- _DATA FOR PROCESSING_
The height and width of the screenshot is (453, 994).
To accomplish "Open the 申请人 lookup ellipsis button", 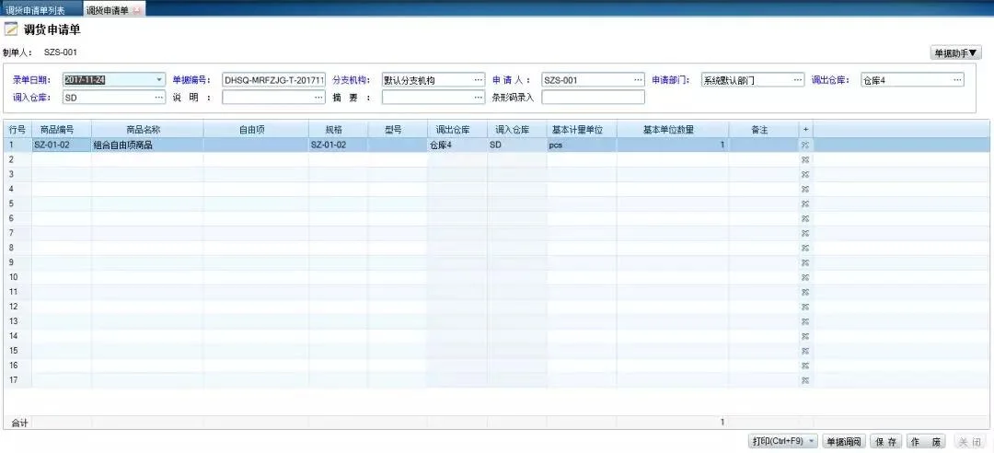I will click(x=639, y=80).
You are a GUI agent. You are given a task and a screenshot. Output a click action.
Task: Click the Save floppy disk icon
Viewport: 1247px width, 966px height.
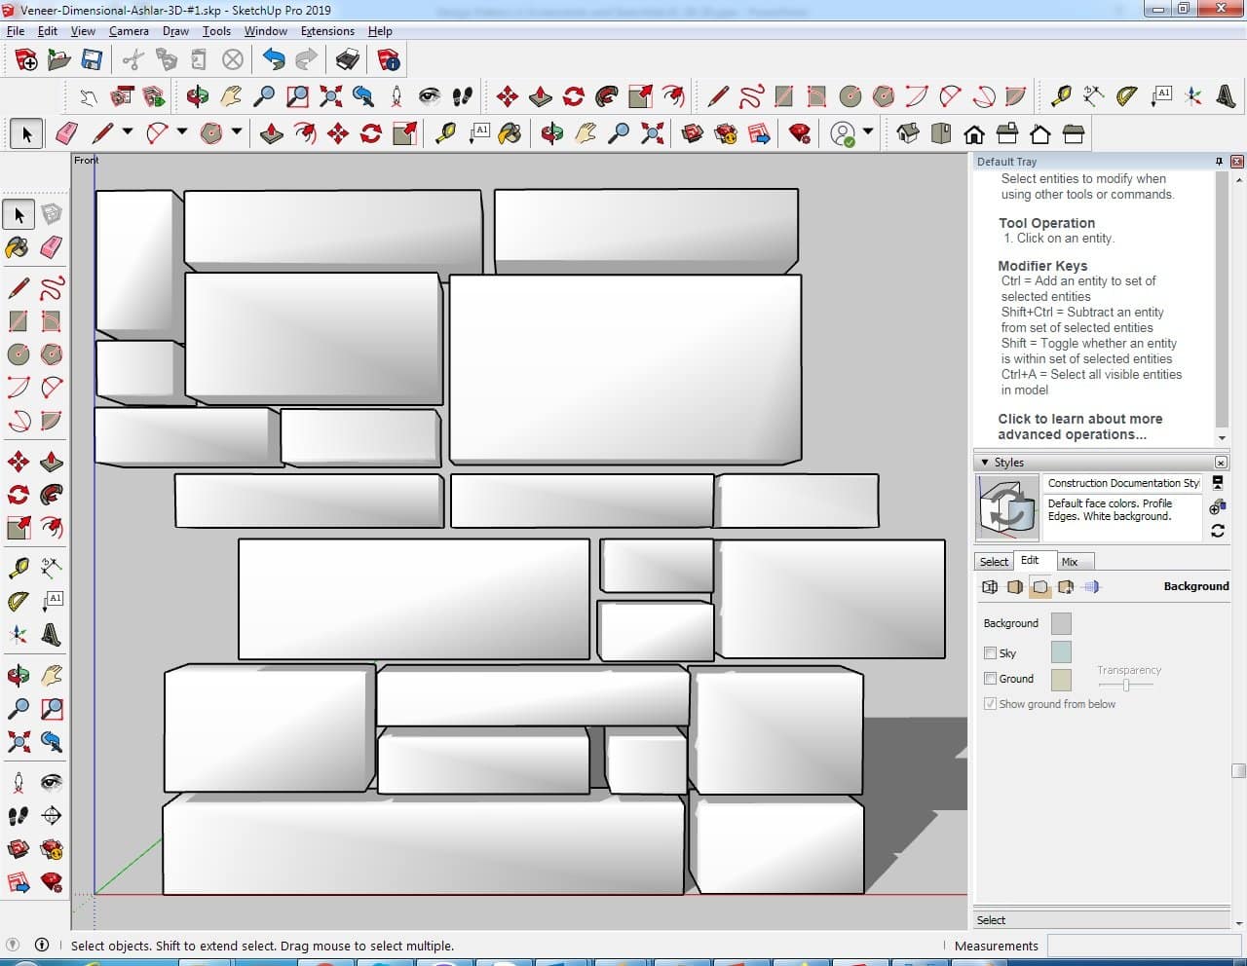click(x=92, y=60)
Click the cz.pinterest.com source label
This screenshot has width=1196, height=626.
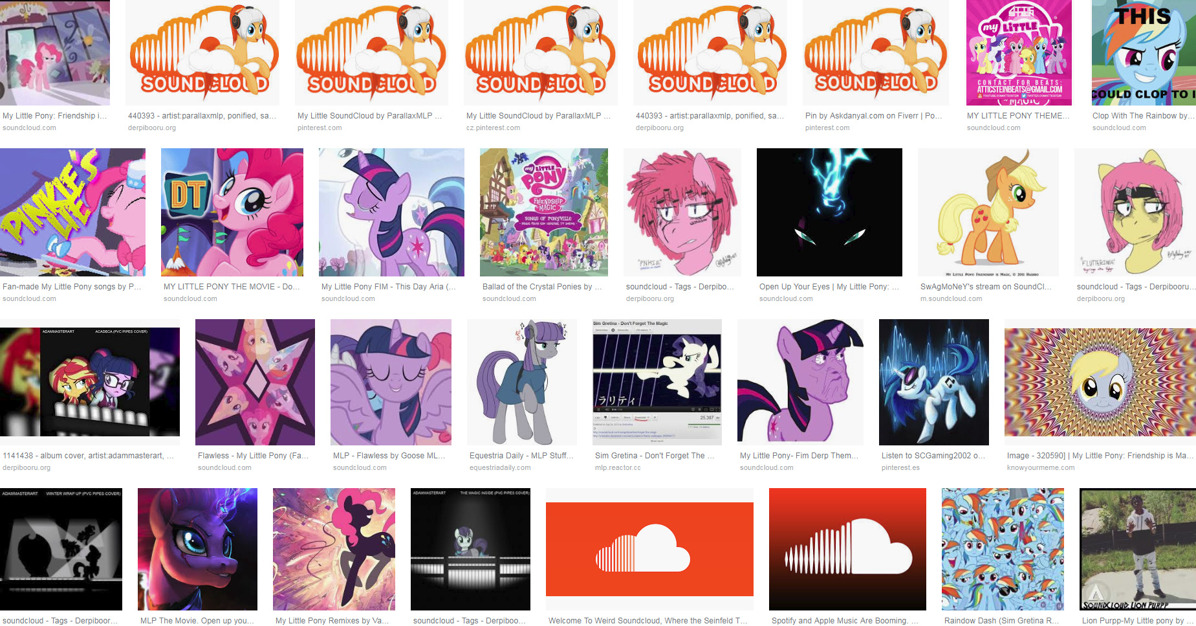coord(493,128)
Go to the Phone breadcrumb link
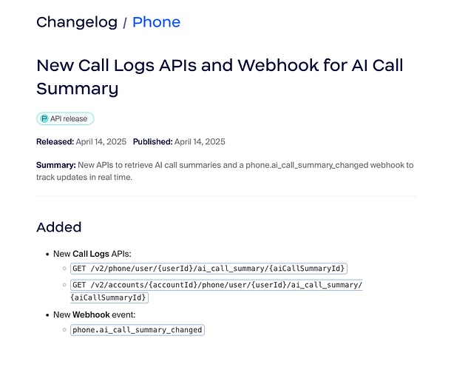 click(x=156, y=22)
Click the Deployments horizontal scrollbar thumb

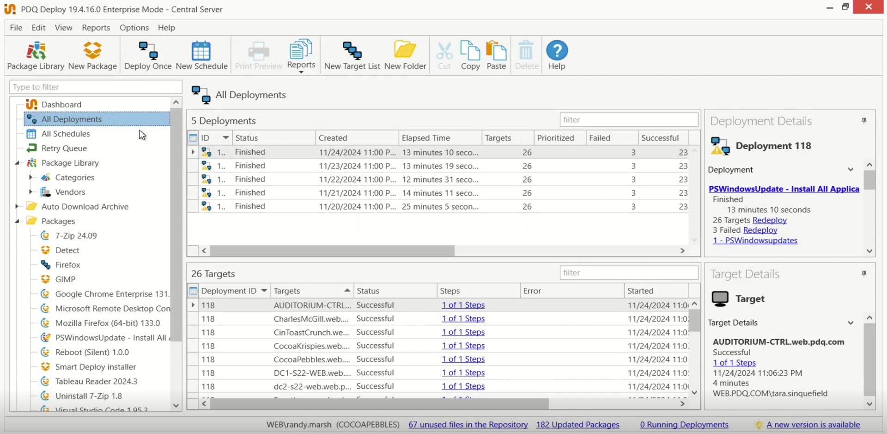(x=332, y=251)
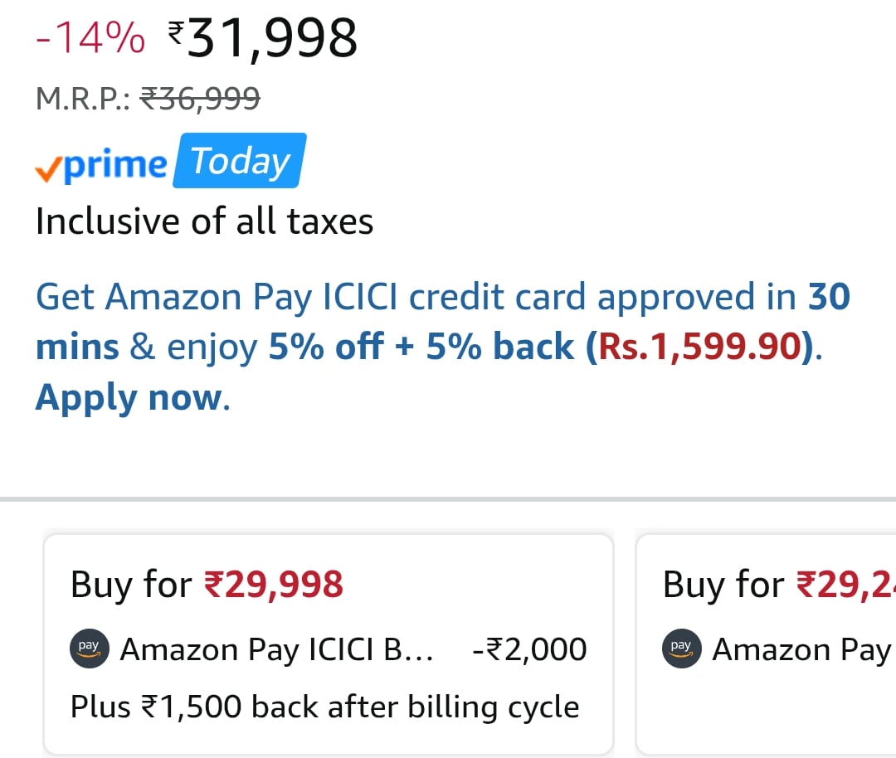Image resolution: width=896 pixels, height=758 pixels.
Task: Tap the Amazon Pay ICICI B… offer name
Action: click(x=276, y=650)
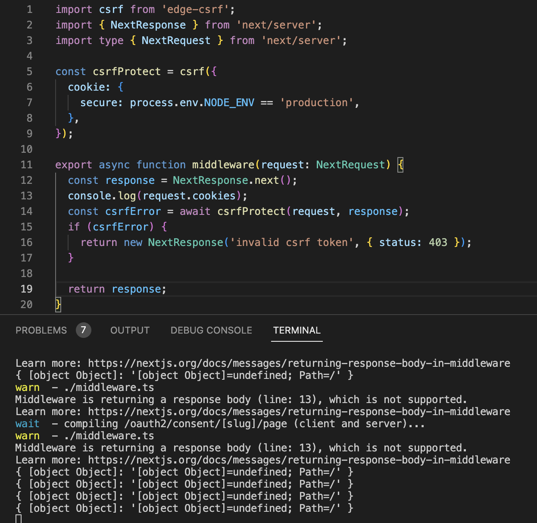This screenshot has width=537, height=523.
Task: Click the 'edge-csrf' module string
Action: (x=196, y=9)
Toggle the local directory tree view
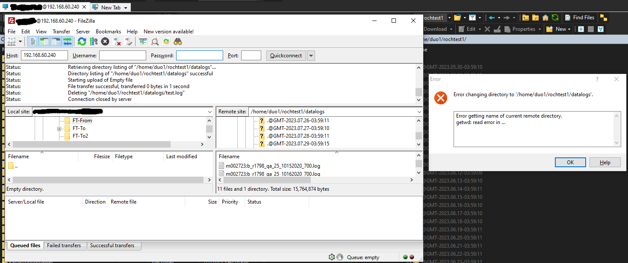 coord(44,41)
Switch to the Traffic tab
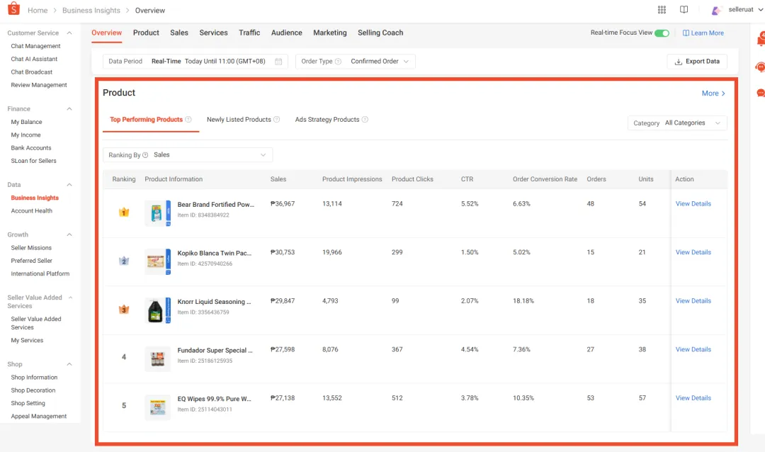Image resolution: width=765 pixels, height=452 pixels. [249, 33]
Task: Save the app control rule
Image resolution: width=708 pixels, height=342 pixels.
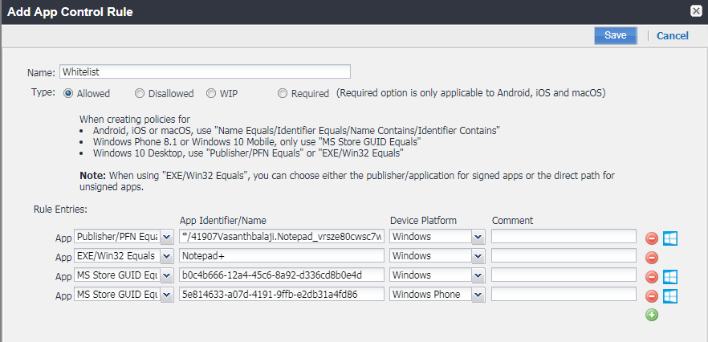Action: pos(615,35)
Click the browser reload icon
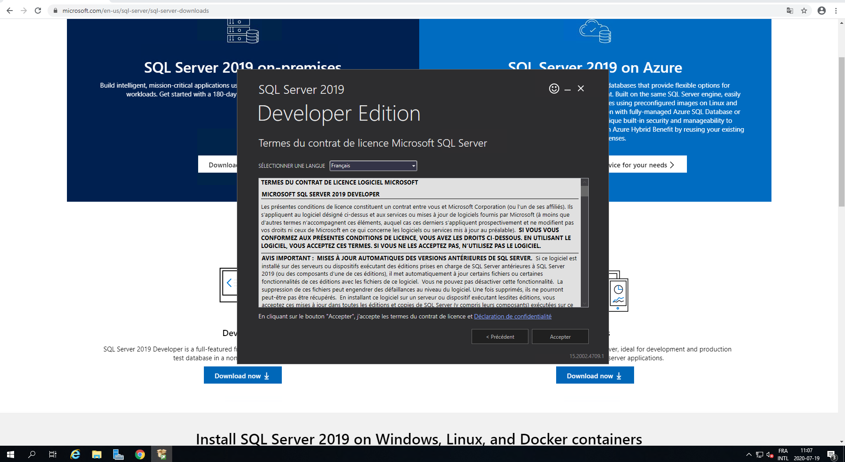This screenshot has width=845, height=462. (38, 11)
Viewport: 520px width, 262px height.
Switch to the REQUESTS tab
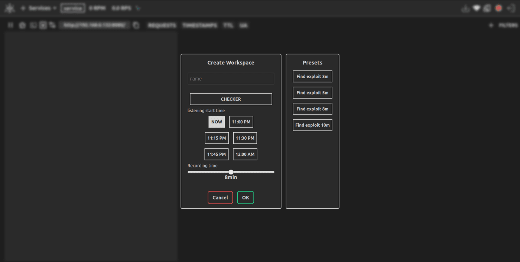tap(162, 26)
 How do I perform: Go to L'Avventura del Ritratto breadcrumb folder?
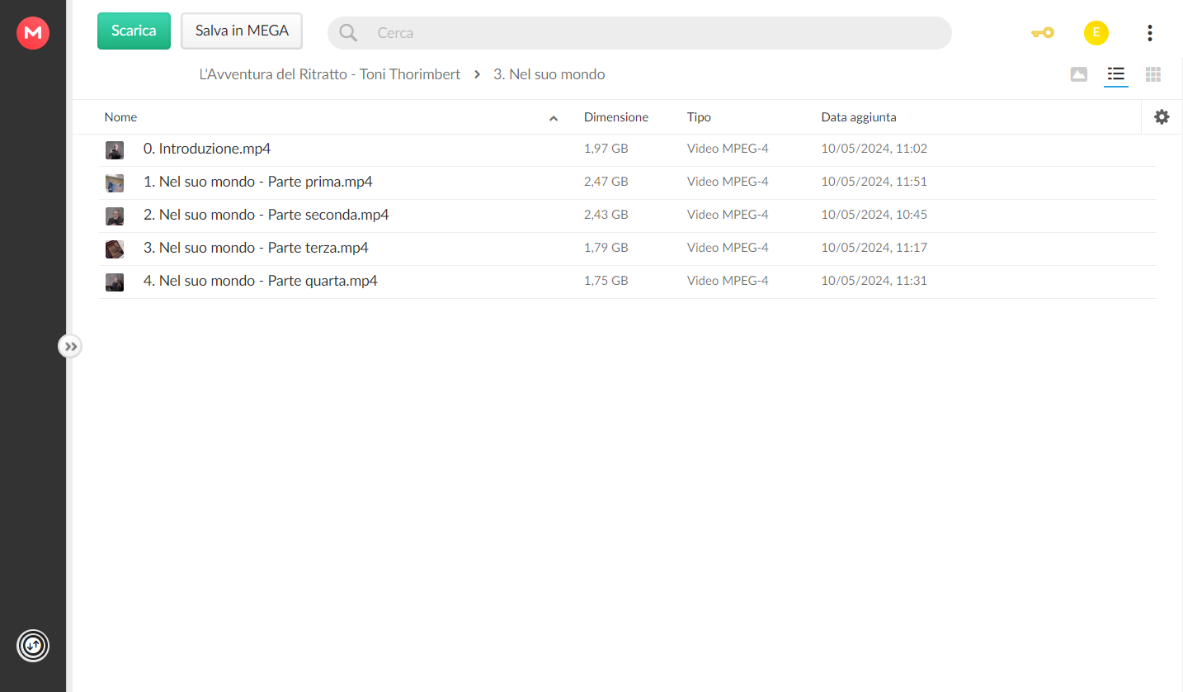point(330,74)
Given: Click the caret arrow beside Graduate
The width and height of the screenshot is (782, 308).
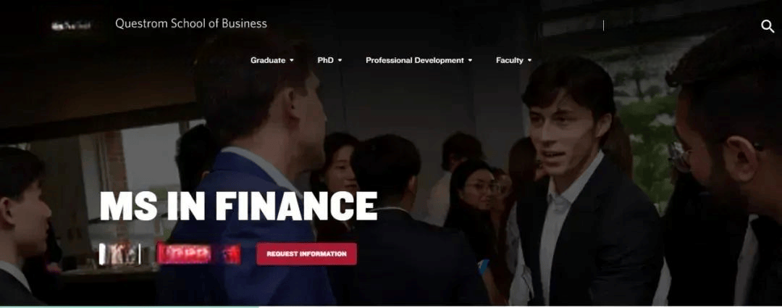Looking at the screenshot, I should 292,60.
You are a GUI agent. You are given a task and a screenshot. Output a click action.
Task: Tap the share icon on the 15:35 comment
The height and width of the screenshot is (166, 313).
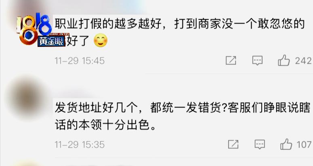[x=233, y=144]
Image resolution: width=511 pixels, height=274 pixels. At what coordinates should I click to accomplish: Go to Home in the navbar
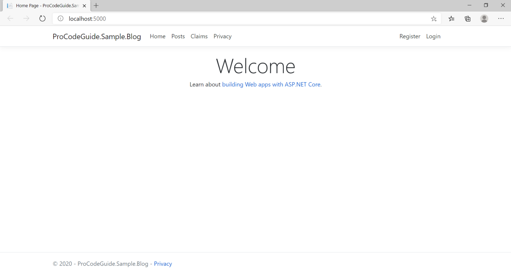point(157,36)
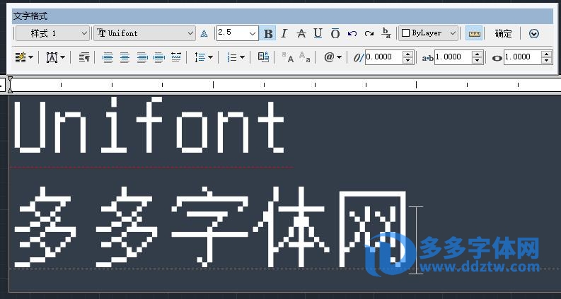Click the stack fraction icon

(x=386, y=33)
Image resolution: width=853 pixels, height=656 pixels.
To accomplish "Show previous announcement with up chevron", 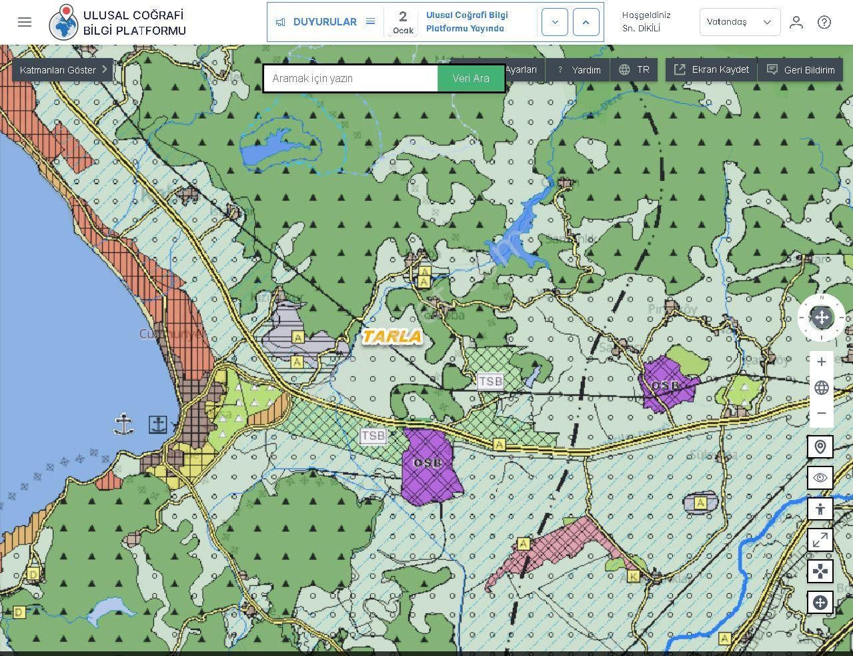I will coord(586,22).
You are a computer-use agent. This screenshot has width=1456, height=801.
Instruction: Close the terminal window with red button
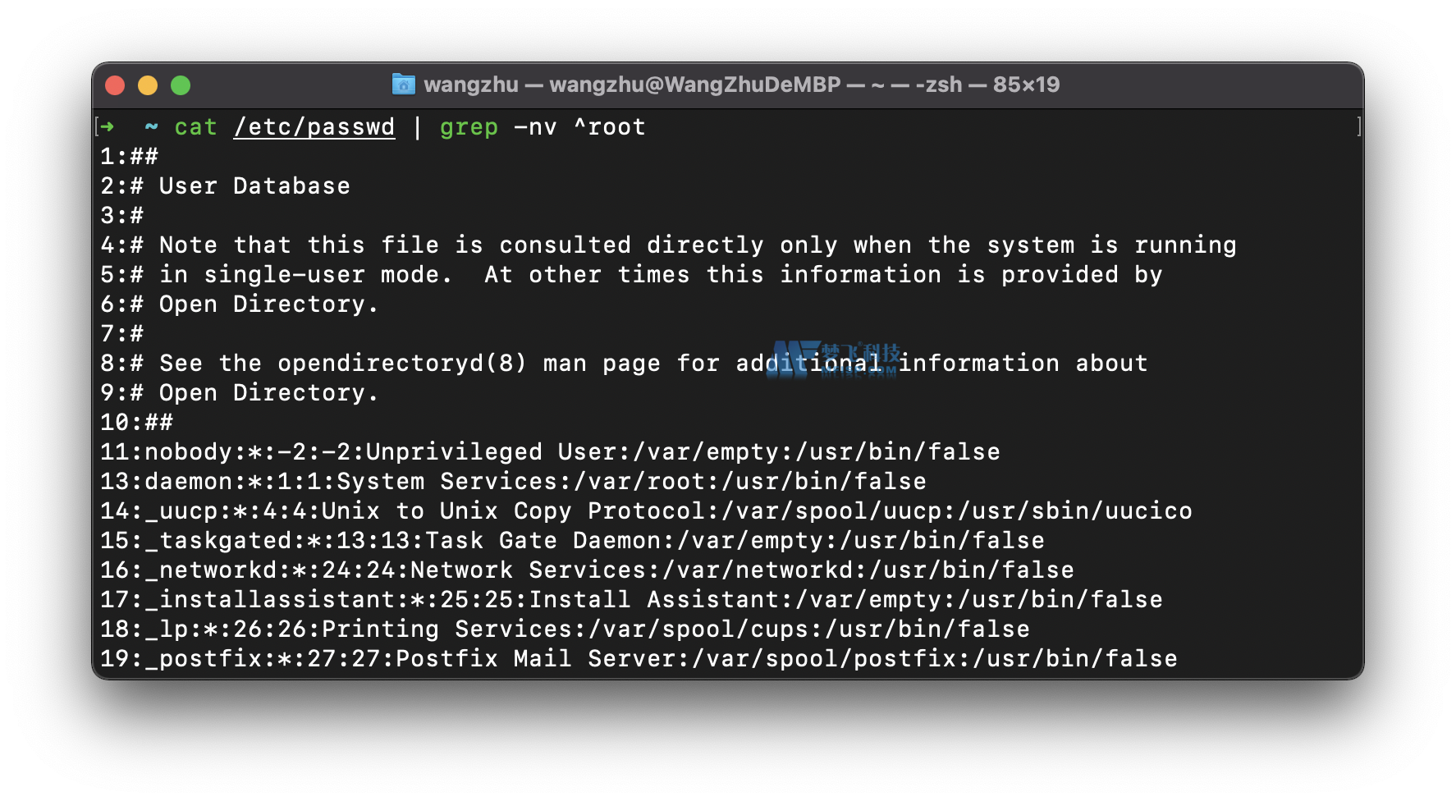coord(115,85)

- _PROBLEM REQUIREMENTS_
Beginning at the line above that contains "Viewport: 520px width, 262px height.", repeat each line exactly through the one that contains "Given: Click the caret arrow beside Graduate", and leave out the pictures.

- _WRITTEN SOLUTION_
Viewport: 520px width, 262px height.
Switch to the REQUESTS tab
tap(162, 26)
 How do I perform: Go to L'Avventura del Ritratto breadcrumb folder?
point(330,74)
Given: Click the caret arrow beside Graduate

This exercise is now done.